What is needed =
Determine the number of lines in the listing that contain "button". Write only that number.

Material for this exercise =
== Segment start ==

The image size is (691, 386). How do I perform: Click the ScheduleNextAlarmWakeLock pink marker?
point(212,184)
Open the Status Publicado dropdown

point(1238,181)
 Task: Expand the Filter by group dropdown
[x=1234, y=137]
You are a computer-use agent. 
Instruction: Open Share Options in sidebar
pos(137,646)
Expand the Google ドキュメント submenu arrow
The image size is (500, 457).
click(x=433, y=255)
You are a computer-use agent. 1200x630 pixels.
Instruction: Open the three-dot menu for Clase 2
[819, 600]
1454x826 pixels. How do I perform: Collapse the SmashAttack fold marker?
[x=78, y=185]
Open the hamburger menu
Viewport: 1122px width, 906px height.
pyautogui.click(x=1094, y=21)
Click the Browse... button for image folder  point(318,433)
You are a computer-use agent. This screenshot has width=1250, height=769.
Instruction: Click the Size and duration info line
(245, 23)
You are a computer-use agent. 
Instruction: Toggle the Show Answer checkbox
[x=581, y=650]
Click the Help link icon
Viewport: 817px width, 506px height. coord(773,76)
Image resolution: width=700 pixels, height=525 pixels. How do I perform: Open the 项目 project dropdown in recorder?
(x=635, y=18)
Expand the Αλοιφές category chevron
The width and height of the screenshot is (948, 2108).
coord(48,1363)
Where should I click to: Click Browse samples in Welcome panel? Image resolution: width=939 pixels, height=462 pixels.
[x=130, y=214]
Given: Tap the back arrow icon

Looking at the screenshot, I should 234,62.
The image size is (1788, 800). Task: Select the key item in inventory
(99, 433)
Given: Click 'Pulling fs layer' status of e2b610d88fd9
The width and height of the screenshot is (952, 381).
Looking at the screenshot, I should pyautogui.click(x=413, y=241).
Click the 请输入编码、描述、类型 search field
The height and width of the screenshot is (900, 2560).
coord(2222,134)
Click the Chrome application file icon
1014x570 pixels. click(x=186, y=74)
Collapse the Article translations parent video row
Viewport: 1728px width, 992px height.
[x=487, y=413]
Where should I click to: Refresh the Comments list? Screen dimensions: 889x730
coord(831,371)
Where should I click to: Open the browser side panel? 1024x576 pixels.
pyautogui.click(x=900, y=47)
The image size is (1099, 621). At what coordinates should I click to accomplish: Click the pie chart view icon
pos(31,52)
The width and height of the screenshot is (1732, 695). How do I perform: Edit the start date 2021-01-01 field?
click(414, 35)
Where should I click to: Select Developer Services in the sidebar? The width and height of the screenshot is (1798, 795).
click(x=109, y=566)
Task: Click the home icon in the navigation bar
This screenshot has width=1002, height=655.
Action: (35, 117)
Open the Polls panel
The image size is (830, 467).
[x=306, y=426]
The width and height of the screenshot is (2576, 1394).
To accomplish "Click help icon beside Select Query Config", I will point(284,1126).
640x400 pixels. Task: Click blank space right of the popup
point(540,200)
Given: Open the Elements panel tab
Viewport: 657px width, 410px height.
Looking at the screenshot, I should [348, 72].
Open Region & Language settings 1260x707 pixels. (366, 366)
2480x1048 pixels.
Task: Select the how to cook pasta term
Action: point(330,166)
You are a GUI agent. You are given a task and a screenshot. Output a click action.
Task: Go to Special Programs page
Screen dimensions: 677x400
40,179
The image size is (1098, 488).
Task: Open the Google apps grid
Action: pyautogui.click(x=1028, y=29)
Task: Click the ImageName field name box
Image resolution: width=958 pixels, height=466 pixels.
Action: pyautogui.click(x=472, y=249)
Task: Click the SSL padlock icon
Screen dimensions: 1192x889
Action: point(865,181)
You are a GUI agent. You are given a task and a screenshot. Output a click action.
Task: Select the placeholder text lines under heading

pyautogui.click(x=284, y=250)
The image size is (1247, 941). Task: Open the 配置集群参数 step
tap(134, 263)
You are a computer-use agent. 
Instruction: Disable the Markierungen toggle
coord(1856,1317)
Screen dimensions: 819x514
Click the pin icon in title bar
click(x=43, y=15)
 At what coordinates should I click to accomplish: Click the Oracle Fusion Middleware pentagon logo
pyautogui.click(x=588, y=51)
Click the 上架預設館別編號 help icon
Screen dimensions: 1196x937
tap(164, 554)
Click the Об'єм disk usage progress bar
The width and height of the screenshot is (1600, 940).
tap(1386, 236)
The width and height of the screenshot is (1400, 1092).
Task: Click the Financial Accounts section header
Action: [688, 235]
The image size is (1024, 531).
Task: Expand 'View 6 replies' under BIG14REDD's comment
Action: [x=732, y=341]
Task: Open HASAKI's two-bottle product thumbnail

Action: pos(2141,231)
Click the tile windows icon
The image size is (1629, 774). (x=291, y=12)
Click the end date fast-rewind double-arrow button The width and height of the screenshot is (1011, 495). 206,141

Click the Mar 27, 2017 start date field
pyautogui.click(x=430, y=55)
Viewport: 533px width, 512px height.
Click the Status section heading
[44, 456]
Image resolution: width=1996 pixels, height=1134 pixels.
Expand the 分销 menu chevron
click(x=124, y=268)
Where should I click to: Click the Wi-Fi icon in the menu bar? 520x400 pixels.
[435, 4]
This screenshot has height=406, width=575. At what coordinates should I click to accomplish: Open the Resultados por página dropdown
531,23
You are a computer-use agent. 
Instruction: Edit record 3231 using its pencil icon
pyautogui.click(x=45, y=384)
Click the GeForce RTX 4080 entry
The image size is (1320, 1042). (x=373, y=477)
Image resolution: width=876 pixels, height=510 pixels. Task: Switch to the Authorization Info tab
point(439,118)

== Segment end ==

Problem solution =
2